Proposta prevê construção de projeto de lei federal com participação dos municípios, governos, universidades, setor produtivo e sociedade

Entre as propostas que integram seu plano de atuação para o mandato de deputado federal, Izaías Régis pretende apresentar e defender a criação do Estatuto do Agreste Meridional, por meio de um projeto de lei federal voltado à definição de diretrizes permanentes para o desenvolvimento da região.

A proposta parte da necessidade de estabelecer um planejamento específico para o Agreste Meridional, considerando suas características, potencialidades e desafios, e busca transformar as demandas da região em uma agenda permanente de políticas públicas e investimentos.

A construção do Estatuto deverá envolver prefeituras, Governo de Pernambuco, Governo Federal, universidades, entidades representativas, setor produtivo e sociedade civil, com o objetivo de reunir diferentes setores na definição das prioridades para o desenvolvimento regional.

Entre as articulações previstas estão a bancada federal de Pernambuco, os governos Federal e Estadual, prefeitos, entidades e representantes dos setores produtivos.
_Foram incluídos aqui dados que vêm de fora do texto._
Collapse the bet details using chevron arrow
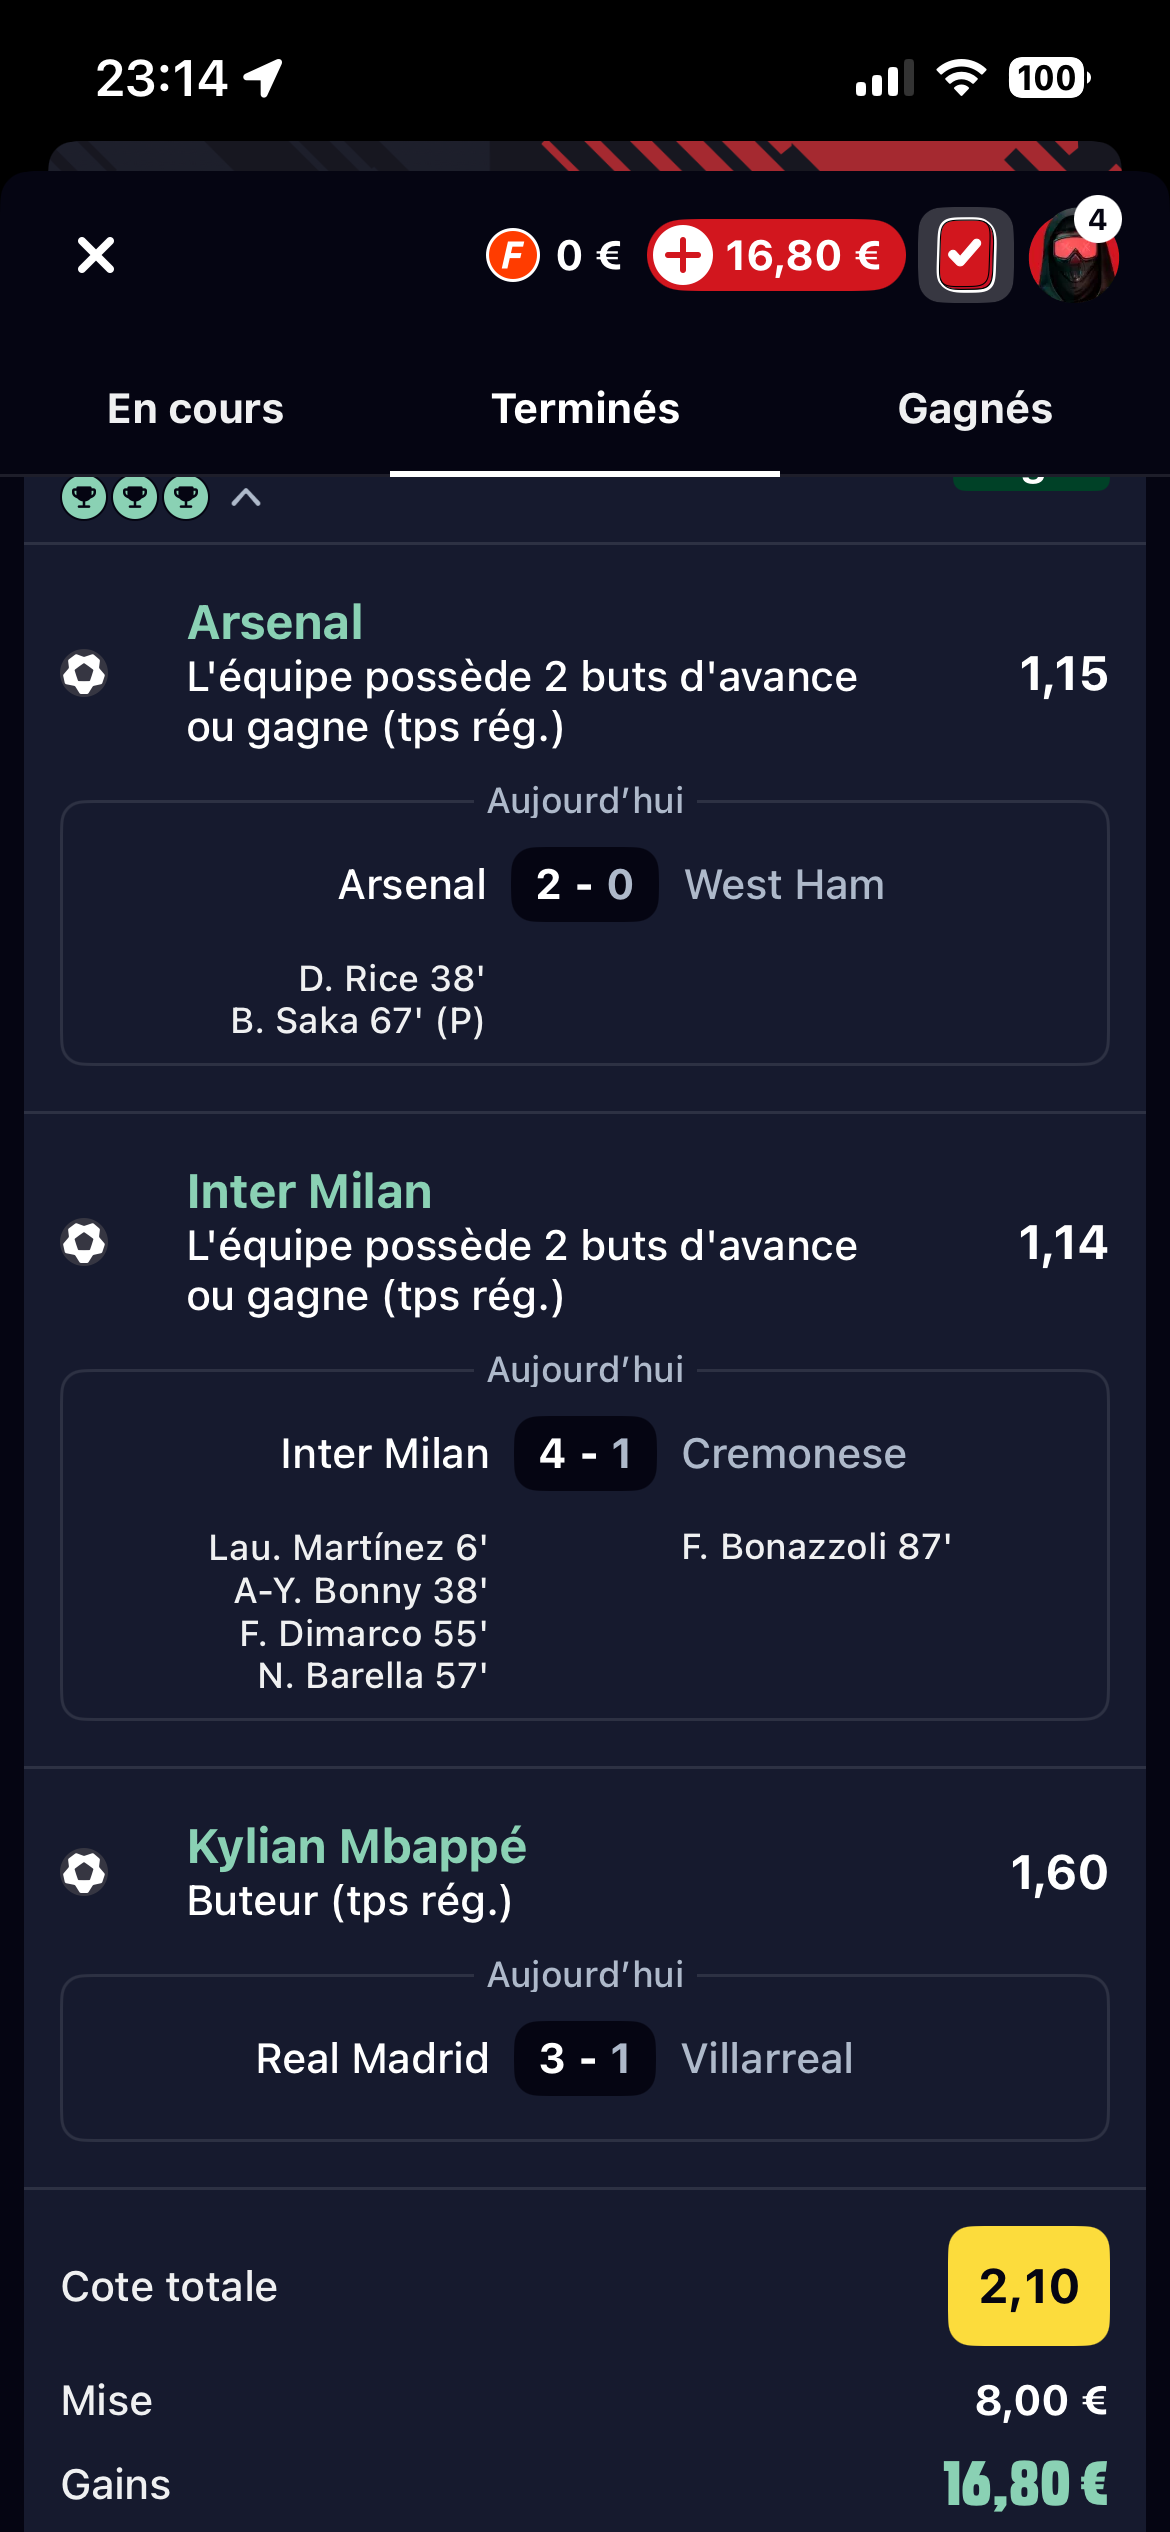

A intenção é construir uma agenda capaz de integrar ações e ampliar a capacidade da região de acessar programas, investimentos e políticas públicas federais.

O projeto também deverá estabelecer diretrizes que possam orientar a aplicação de recursos e a apresentação de emendas parlamentares, transformando as prioridades definidas para o Agreste em investimentos concretos nos municípios.

A proposta se une a instrumentos já existentes de planejamento regional no país. A legislação que estrutura a Sudene, por exemplo, prevê a articulação entre União, estados e municípios e estabelece o planejamento regional como instrumento de redução das desigualdades. O Plano Regional de Desenvolvimento do Nordeste também trabalha com princípios como cooperação federativa, planejamento integrado, participação social e valorização das características econômicas, sociais e ambientais de cada território.

Para Izaías Régis, a criação do Estatuto representa a possibilidade de dar ao Agreste Meridional uma agenda de desenvolvimento construída a partir da própria região e com perspectiva de longo prazo. “O Agreste Meridional precisa ser pensado de forma planejada, com suas potencialidades e suas necessidades consideradas nas políticas públicas. O Estatuto será uma construção coletiva, envolvendo os municípios, os governos, as universidades, o setor produtivo e a sociedade, para que possamos estabelecer diretrizes permanentes e transformar planejamento em investimentos e oportunidades para a região.”